--- Brief A ---
In the UCW passage, how many electric locomotives did UCW produce with GEC traction equipment between 1964 and 1985?
--- Brief B ---
Update the UCW passage between "In 1974, UCW" and "service in 1999.", inclusive, replacing "Taipei Metro" with "Taipei MRT".
--- Brief C ---
Can you take the UCW passage further, starting after its final sentence?

--- Source passage ---
****************

The Nigel manufacturing plant became a major production site, covering about 3.7 ha. Between 1964 and 1985, UCW produced over 1,600 electric locomotives with GEC traction equipment. Over time, the plant delivered about 14,000 vehicles, including locomotives, coaches, wagons, and specialised vehicles.

In 1974, UCW entered the international market with orders from Angola and Zambia. In 1976, UCW received its first Asian order for twenty Type E100 electric locomotives for the Taiwan Railways Administration (TRA), based on a GEC design. The TRA E1000 push-pull trainsets were also manufactured jointly by UCW, GEC-Alsthom, Tang Eng Iron Works of Taiwan, and Hyundai Rotem of South Korea. In 1993, UCW formed a joint venture with Siemens Mobility, SGP Verkehrstechnik, and China Steel Corporation to manufacture 216 cars (36 six-car sets) of C321 metro cars for the Bannan Line of the Taipei Metro, with the first entering service in 1999.

UCW assembled rolling stock for the Gautrain at its Nigel facility under a partnership with Bombardier Transportation. It also built electric locomotives such as the Class 19E and 15E for Transnet.

****************

--- Input data ---

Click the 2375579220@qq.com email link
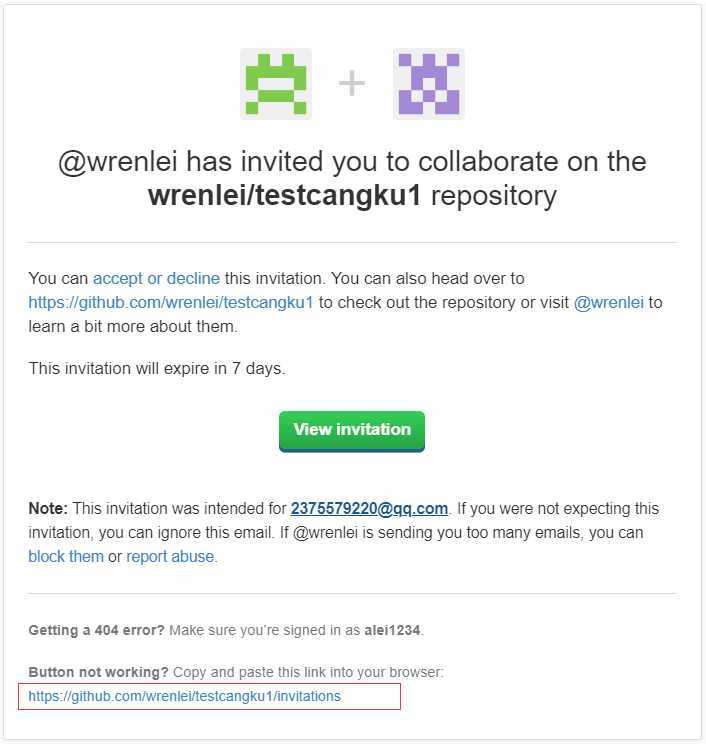The height and width of the screenshot is (744, 706). [x=369, y=508]
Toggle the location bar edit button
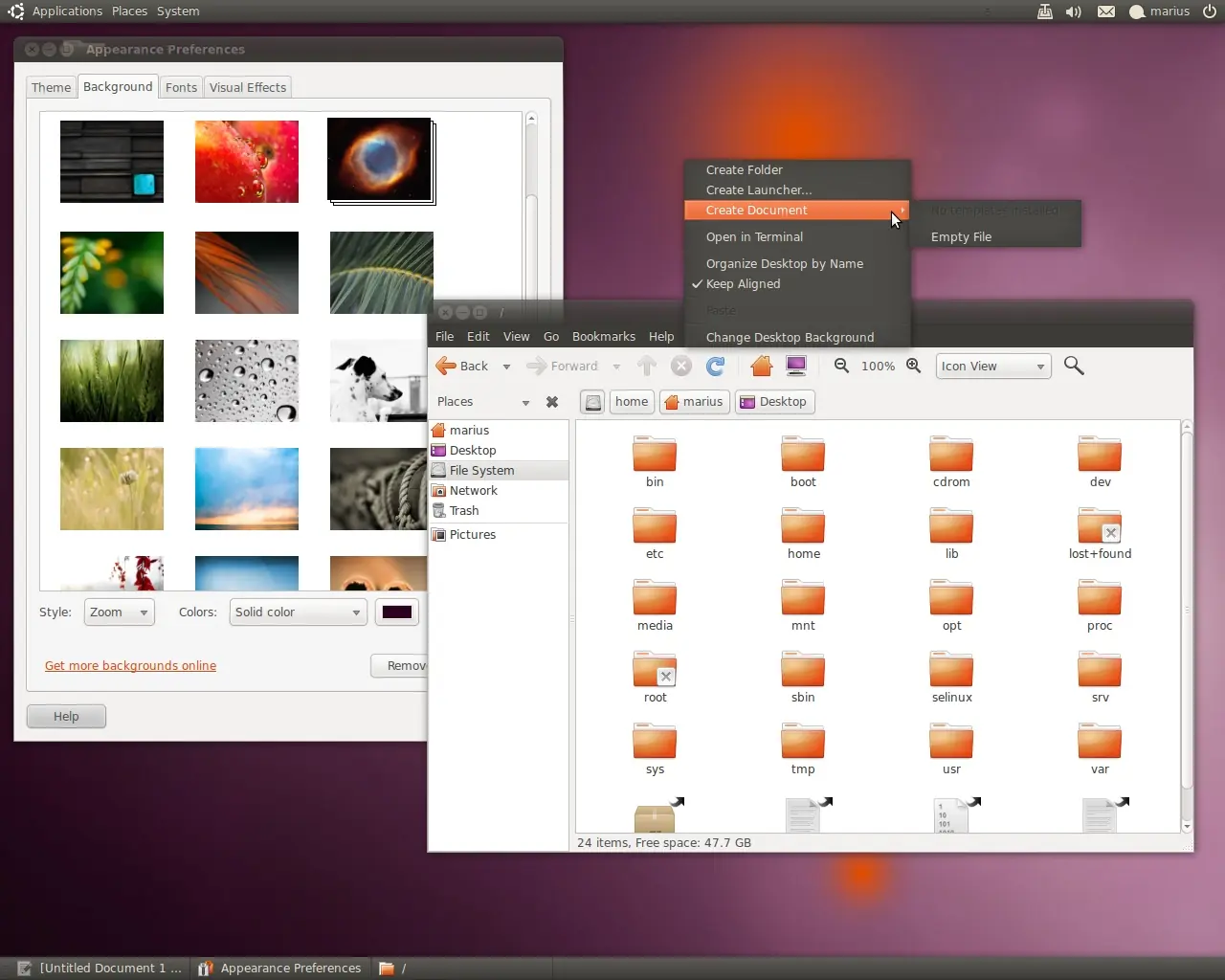The image size is (1225, 980). (x=593, y=402)
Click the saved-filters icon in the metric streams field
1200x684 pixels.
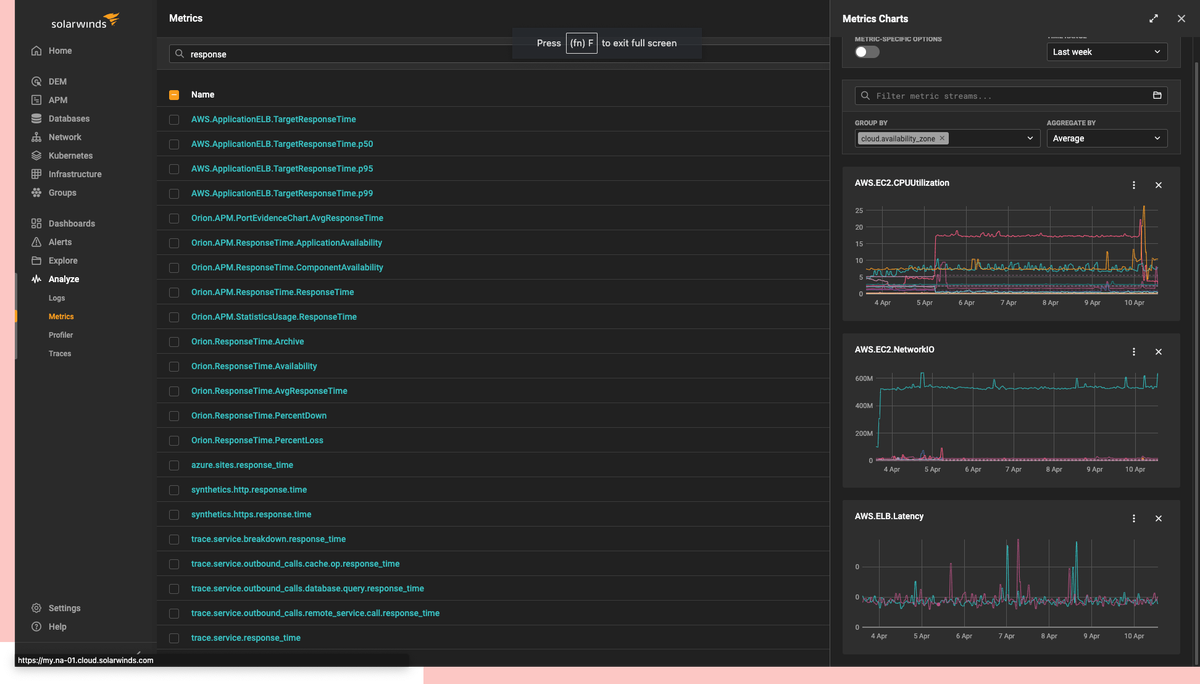click(1157, 95)
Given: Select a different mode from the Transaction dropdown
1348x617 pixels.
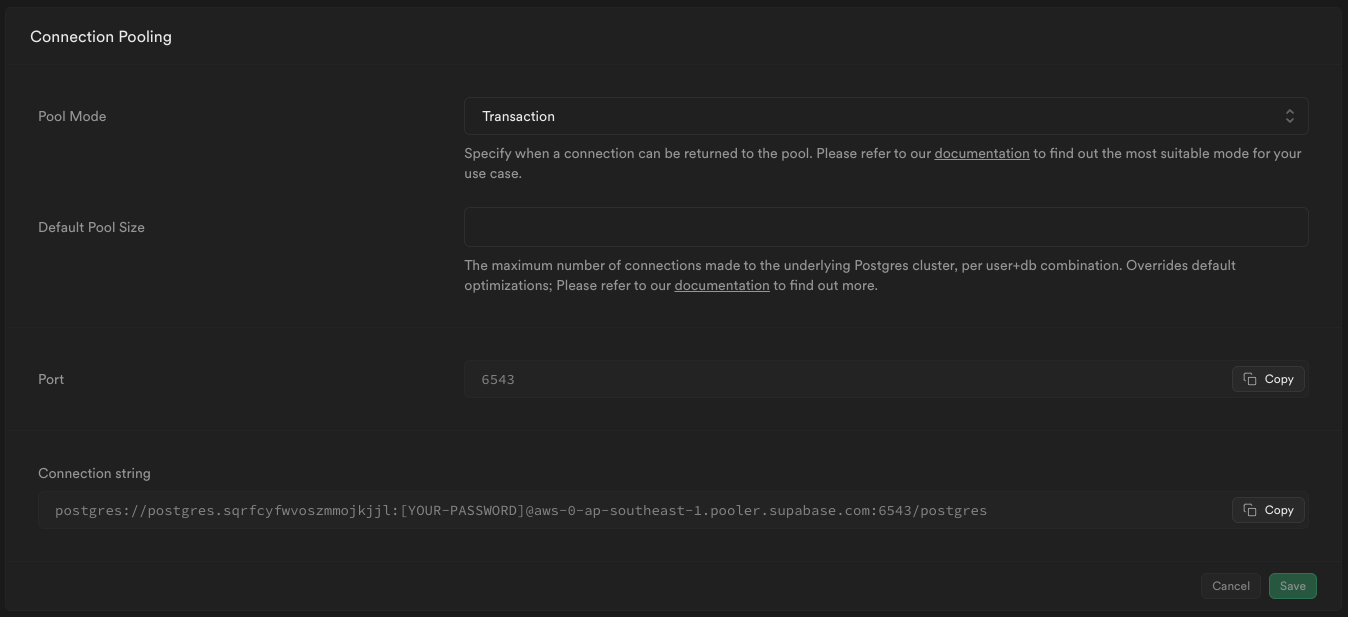Looking at the screenshot, I should (886, 115).
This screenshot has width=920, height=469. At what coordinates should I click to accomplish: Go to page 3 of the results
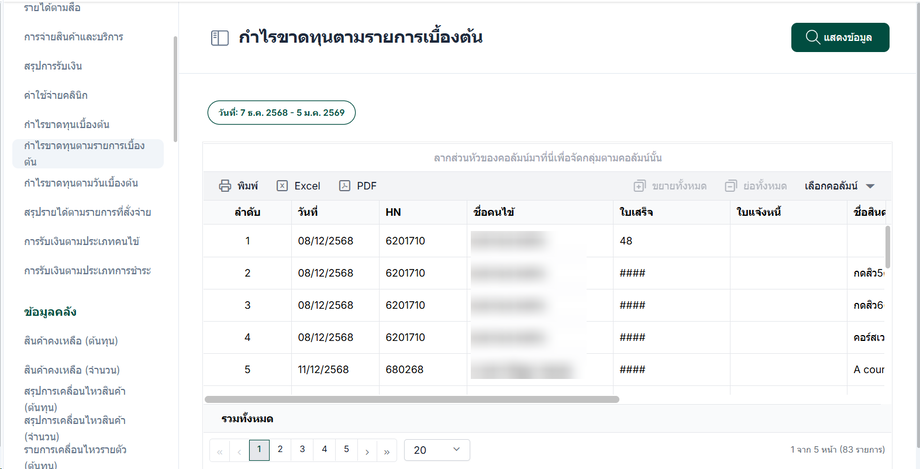click(302, 450)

****************

--- Written reply A ---
Over 1,600.

--- Written reply B ---
In 1974, UCW entered the international market with orders from Angola and Zambia. In 1976, UCW received its first Asian order for twenty Type E100 electric locomotives for the Taiwan Railways Administration (TRA), based on a GEC design. The TRA E1000 push-pull trainsets were also manufactured jointly by UCW, GEC-Alsthom, Tang Eng Iron Works of Taiwan, and Hyundai Rotem of South Korea. In 1993, UCW formed a joint venture with Siemens Mobility, SGP Verkehrstechnik, and China Steel Corporation to manufacture 216 cars (36 six-car sets) of C321 metro cars for the Bannan Line of the Taipei MRT, with the first entering service in 1999.

--- Written reply C ---
===Ownership===
The initial shareholders were Commonwealth Engineering (51%), Budd Company (25%) and Leyland Motors (12%). By 1965, Budd and Metro Cammell Weymann held a combined 41% shareholding which they sold to Anglo American plc and General Mining. In December 1969, Commonwealth Engineering reduced its shareholding to 42% with the other two shareholders each owning 29%.

In 1987, Commonwealth Engineering Parent company Australian National Industries sold its shareholding to Malbak Limited. In October 1996, the business was sold to Murray & Roberts.

In February 2013, the company was sold to the Commuter Transport and Locomotive Engineering (CTLE). CTLE is a consortium between the Industrial Development Corporation (IDC) and Commuter Transport Engineering (CTE). In April 2016, Alstom acquired a 51% stake in CTLE and renamed Alstom Ubunye.